Partial Selection on Hierarichal Index Not Working as Expected Beyond 2 Levels #2995

New issue

Closed

Partial Selection on Hierarichal Index Not Working as Expected Beyond 2 Levels#2995

Description

dragoljub

opened

on Mar 9, 2013

The Pandas documentation states that a hierarchically indexed DataFrame can be partially selected from by passing a partial list of index values. For example if we have a 5-level index, then df.ix['A','B','C','D'] should return a DataFrame with the subset of rows where levels[0,1,2,3] match values ['A','B','C','D'] indexed with by the remaining lowest index level 5. I have found that this only works when partially selecting on the first two levels, anything beyond the first 2 levels requires the user to append a null slice at the end for .ix to work.
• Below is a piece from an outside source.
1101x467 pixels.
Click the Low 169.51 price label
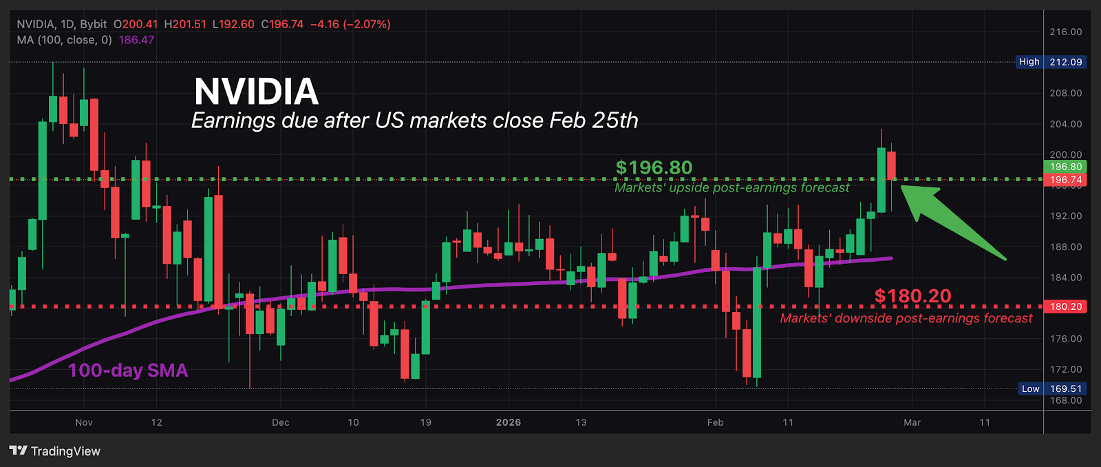1051,388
This becomes cumbersome especially if you do not know exactly how many levels are available in a DataFrame after several processing steps. The same behavior persists regardless if your MultiIndex is int64 or string or mixed types.

It would be best if any partial tuple of index values passed to the .ix method returns a partial selection matching that tuple without requiring users to explicitly append the empty slice for the remaining levels. Let me know if this is how the .ix method is intended to work. It might be a simple fix of by checking if the tuple length == # levels and if not appending the empty slice within the .ix method.

Example Showing the Issue:

Take an example data set with 5 index levels, group by the first 4 levels and count the group sizes. Select the group with the largest size.

Results: (Clean Code Pasted Below IPython Output)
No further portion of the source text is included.